* Records to use *
= Beginning of Section =

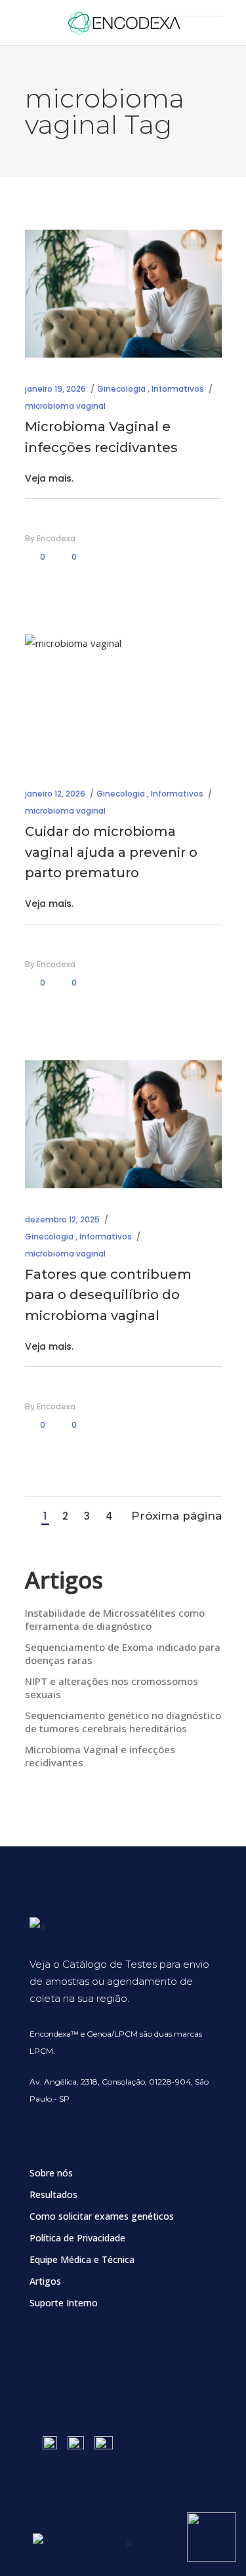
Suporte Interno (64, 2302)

= End of Section =
= Beginning of Section =

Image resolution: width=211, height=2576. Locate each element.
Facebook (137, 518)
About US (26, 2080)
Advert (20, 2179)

= End of Section =

* Problem requirements *
Take the lines above from the one containing "Image resolution: width=211, height=2576." to the one containing "Advert (20, 2179)" and retype them exactly, both ends included, with nothing added.

* Written answer *
Image resolution: width=211, height=2576. Locate each element.
Facebook (137, 518)
About US (26, 2080)
Advert (20, 2179)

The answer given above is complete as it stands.